Data analysis.—All analysis was performed in R (R Development Core Team 2008) with associated analytic packages. Circular summaries (Lund and Agostinelli 2007) were used to determine the mean overall timing of species activity as recorded by camera traps. A resampling approach was used to derive unbiased estimates of the 95% confidence intervals (95% CIs), whereby the circular mean from a random sample of 100 data points from each species was calculated 10,000 times with replacement to generate reliable estimates of 0.025 and 0.975 quantiles.
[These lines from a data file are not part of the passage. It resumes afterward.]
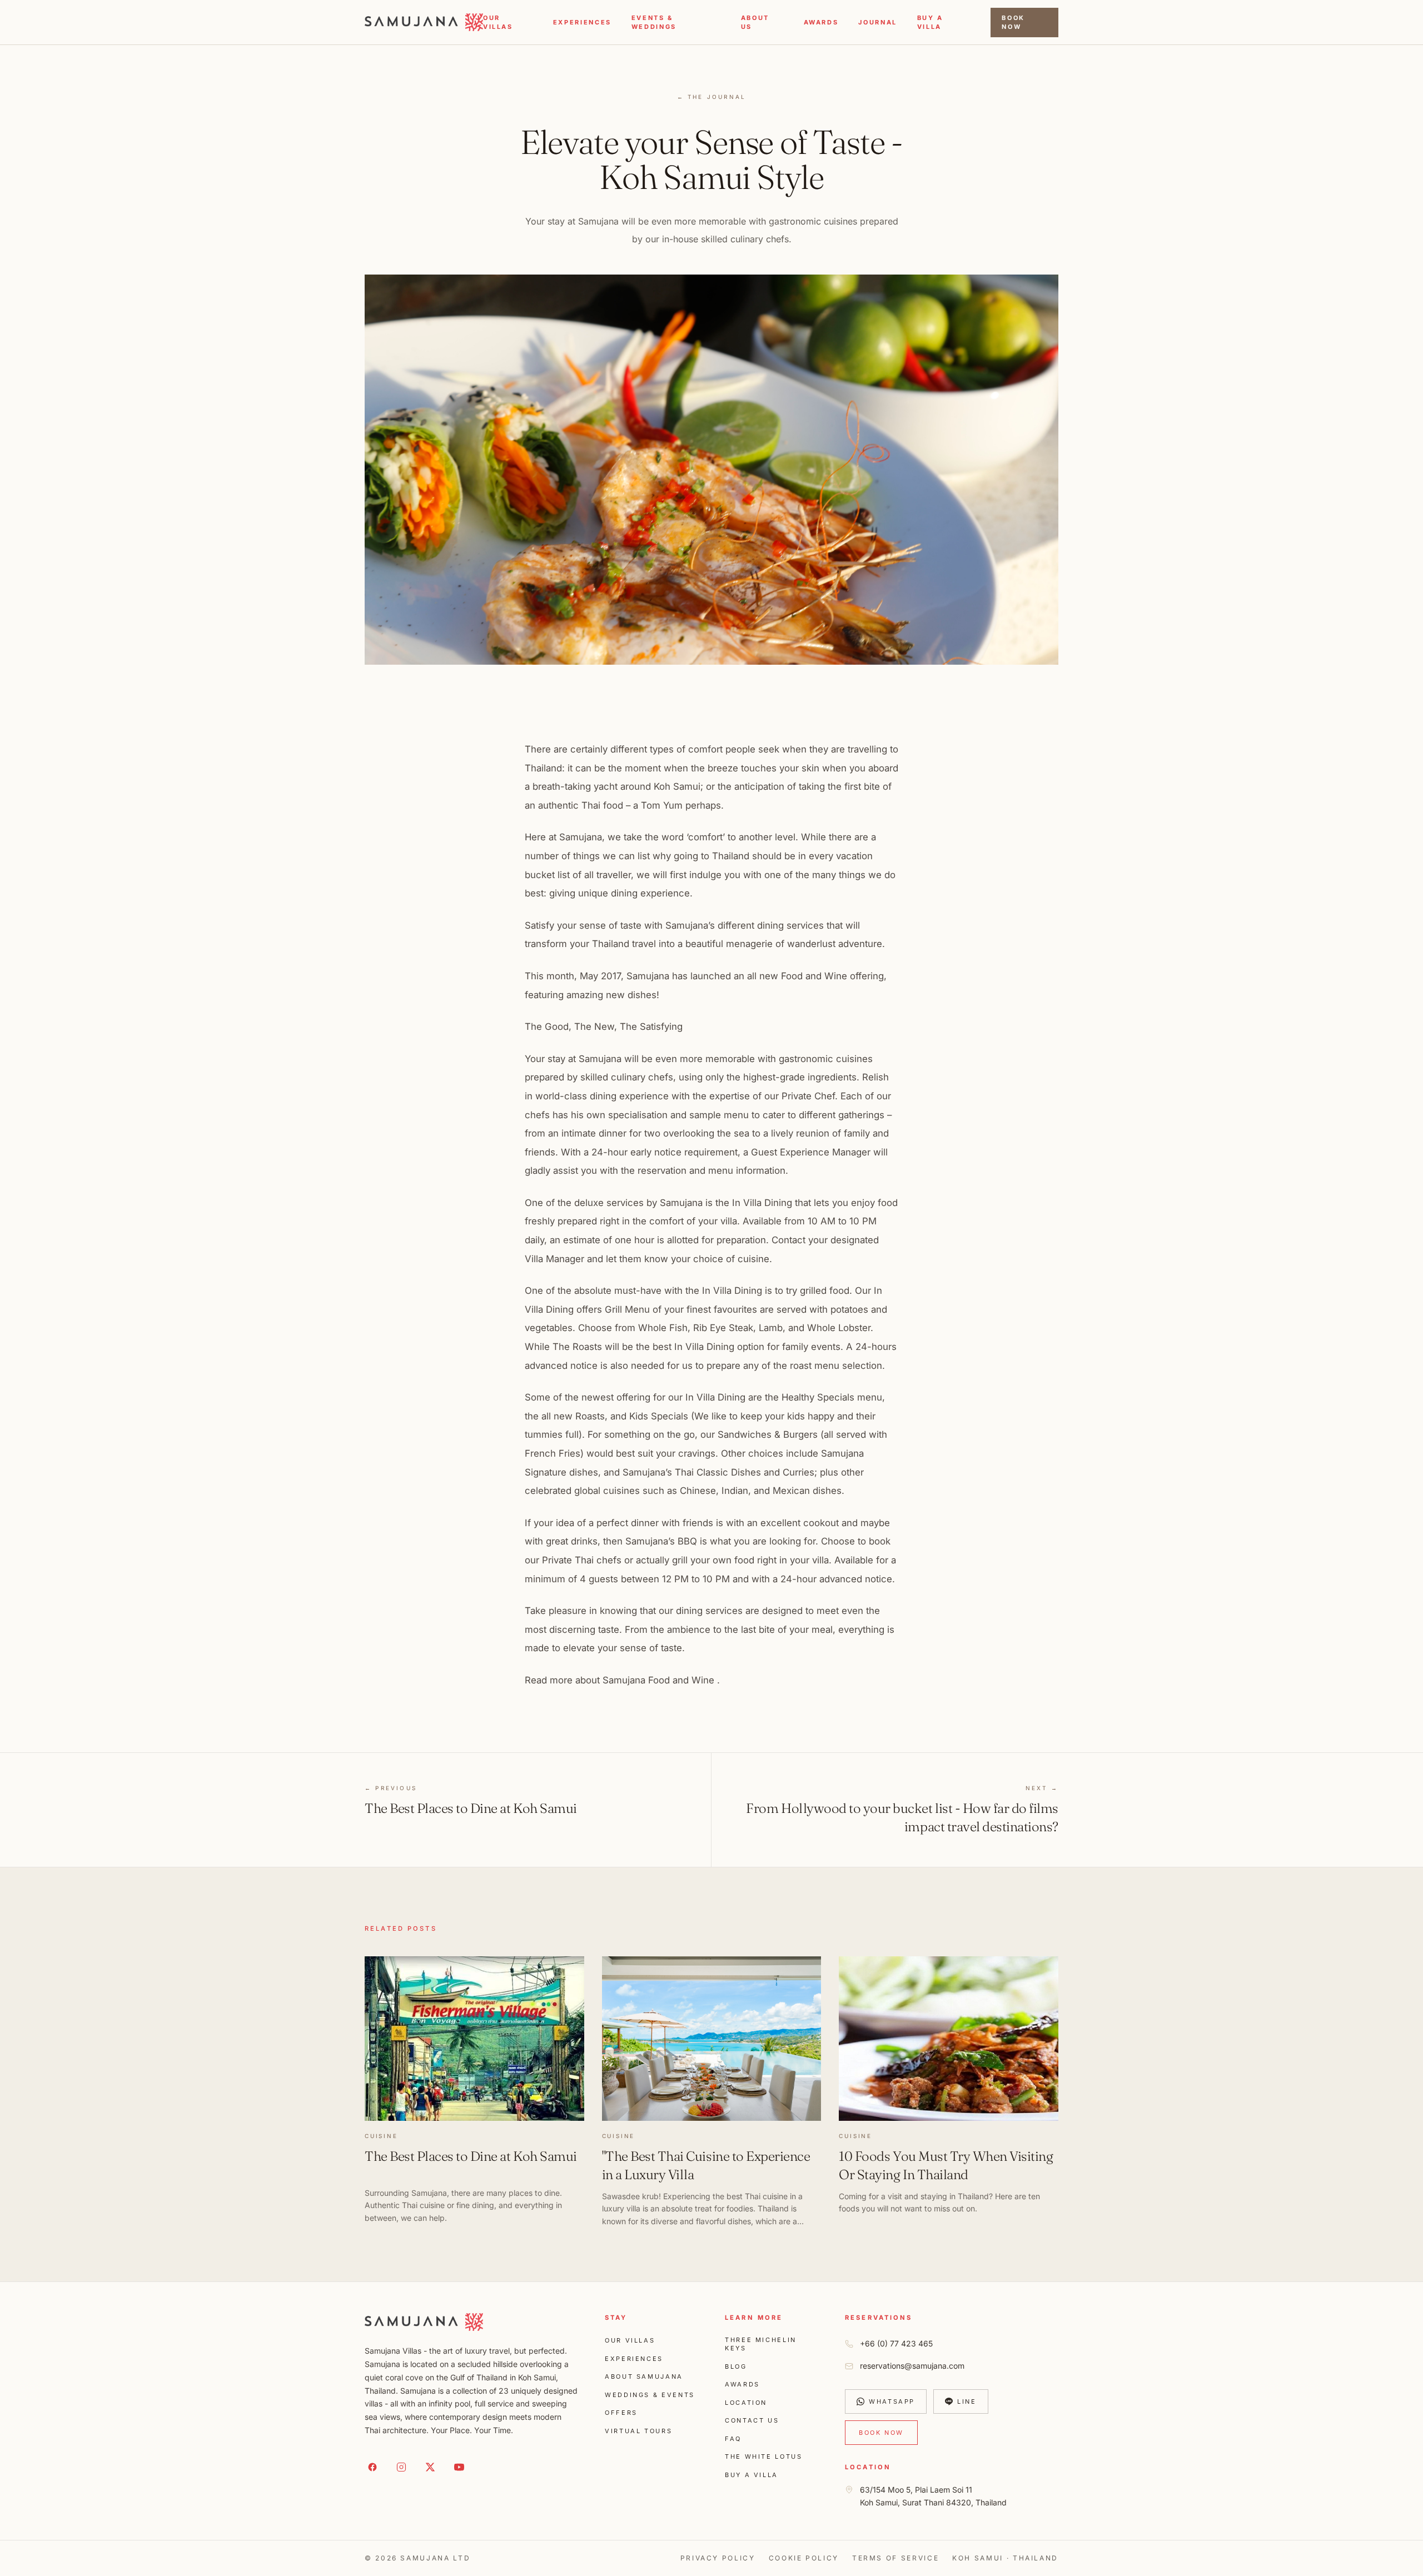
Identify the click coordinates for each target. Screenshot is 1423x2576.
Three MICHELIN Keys (761, 2344)
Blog (736, 2366)
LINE (967, 2401)
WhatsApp (892, 2401)
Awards (821, 22)
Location (746, 2402)
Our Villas (498, 22)
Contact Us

We grouped patches into classes on a log scale (1: <10 ha; 2: 10 ha >100 ha; 3: 100 ha > 1,000 ha; and 4: > 1,000 ha) to enable us to derive metrics for comparison with previous studies and investigate the univariate influence of patch size class on the activity patterns of the 3 species. We used circular analysis of variance (function “circular aov ”—Lund and Agostinelli 2007) to investigate the variation in the response of timing of activity (photo time) with patch size class. As a further test of the influence of patch area on species activity we used generalized linear models with quasi-binomial errors to test if patch area (log-transformed) predicted the proportion of daytime photos (total daytime/total photos). Because our area estimates for control sites were arbitrary values, they were excluded from the generalized linear model analysis.

To investigate the influence of abiotic and disturbance variables on species activity patterns we used linear mixed-effect models (Bates and Maechler 2009). As our response variable for this analysis we used a linear scale to quantify activity patterns, defined as the time (min) from sunset for armadillos and opossums and time from sunrise for agoutis. The influence of abiotic (maximum temperature, rainfall, day length, and nocturnal luminosity) and disturbance variables (isolate age, logging intensity, burning severity, and hunting pressure) were investigated within an information theoretic modeling framework. This approach enables multimodel inference where models are ranked and scaled by some information criterion to enable an understanding of model uncertainty over the set of candidate models (Burnham and Anderson 2002). Our uncorrelated (Spearman's rs < 0.56) abiotic and disturbance variables were modeled separately, but unclassed forest patch area (log-transformed) was included in both model sets to enable us to investigate any interactions with forest patch size. Because our area estimates for control sites were arbitrary values, they were excluded from this analysis. We used linear mixed-effect models with our abiotic and disturbance variables as fixed effects and forest patch identity as a random effect, enabling us to account for unmeasured variation within patches.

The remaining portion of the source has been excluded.